Problem with Veblen's proof for the transcendence of $\pi$

Question

I'm trying to understand the following proof, (no need to read all of it), but there's one point where I'm stuck. The proof is by contradiction, so they use the definition of an algebraic number (a is algebraic if there exists a polynomial in the field extension such that $f(a)=0$:

"$x_1,...,x_n$ are algebraic, so they are the roots of an equation $$f(x) = a_0+a_1x+...+a_nx^n$$

with integral coeffiecients, $a_0\neq0, a_n\neq0$."

Yet, on the last page the Girard–Newton formulas are used:

"But from Newton's formulas $$S_1+a_1=0, S_2+a_1S_1+2a_2+0,...$$ it follows that $S_1,S_2,...,S_{s-p}$ are whole numbers.

Where from my own calculations based on Wikipedia (so not sure if this is correct), these formulas are given by

$$\sum^k_{i=1} (-1)^{i-1}a_{n-k+i}S_i = ka_{n-k}$$ for $1 \leq k \leq n$.

Meaning that we would get $a_nS_1 + a_1 = 0$ etc. So if $a_n$ isn't 1, if $f$ isn't monic, $S_i$ wouldn't be an integer. Why do we suddenly assume $f$ to be monic, since this doesn't follow from the definition of an algebraic number. Is the proof wrong? What am I missing? This has been messing with me for days, thank you in advance.

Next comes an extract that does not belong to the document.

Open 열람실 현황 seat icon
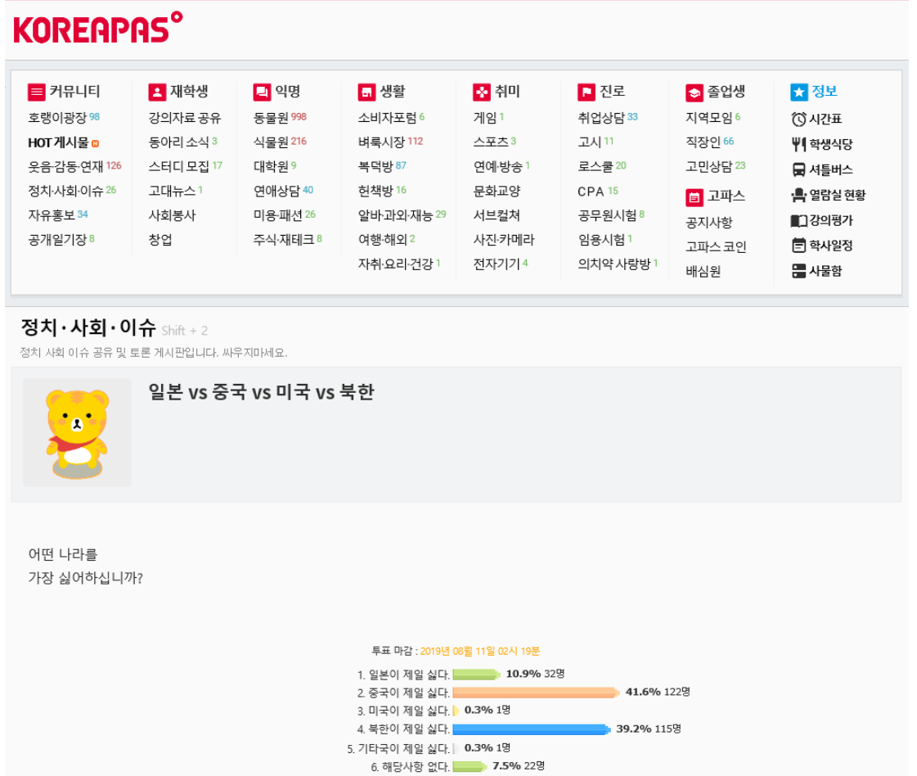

Edit: This is guessing work, but I think we may assume $f$ is monic from the start. By looking at the proof for the transcendence of $e$, this is obvious.But I think there might be a way to choose $x_1,...,x_n$ as roots for $f$ such that it is monic and

$$c+\sum^{n}_{i=1} e^{x_i} = 0.$$

Edit²: The formulas should be as follow: $a_nS_1 + a_{n-1} = 0, S_2 = S_1^2-2\frac{a_{n-2}}{a_n}$ etc

Answer 1

The statement is wrong.

The author states that if $f(x)=\sum_{0\le i\le n}a_ix^i$ is such that $a_0,a_n\ne0$ then \begin{align}S_1+a_1&=0\\S_2+a_1S_1+2a_2&=0.\end{align}

This is not true; for instance the monic polynomial $1-5x-4x^2+x^3$ has $a_1=-5$ but the sum of roots is $S_1=4$.

How did this error arise?

At the bottom of the page, there is the reference "*Cf. Burnside and Panton, Theory of Equations, Chapter VIII, or any book on higher algebra."

I found the PDF version of the book and Article 126, Chapter XII (note that Chapter VIII discusses limits instead) states

Let the equation be \begin{align}f(x)&=x^n+p_1x^{n-1}+p_2x^{n-2}+\cdots+p_n\\&=(x-a_1)(x-a_2)\cdots(x-a_n).\end{align}

[next page] whence, comparing this value of $f'(x)$ with the former, we have the following relations: \begin{align}s_1+p_1&=0\\s_2+p_1s_1+2p_2&=0\\s_3+p_1s_2+p_2s_1+3p_3&=0\\\cdots\end{align}

There are two things to note here. First is that this polynomial is monic, so the following discussion only applies to this case. Secondly, the indexing is the other way around; that is, $f(x)=\sum_{0\le i\le n}p_{n-i}x^i$.

Therefore, it is likely that these two points combined constituted to the incorrect equalities in the original paper.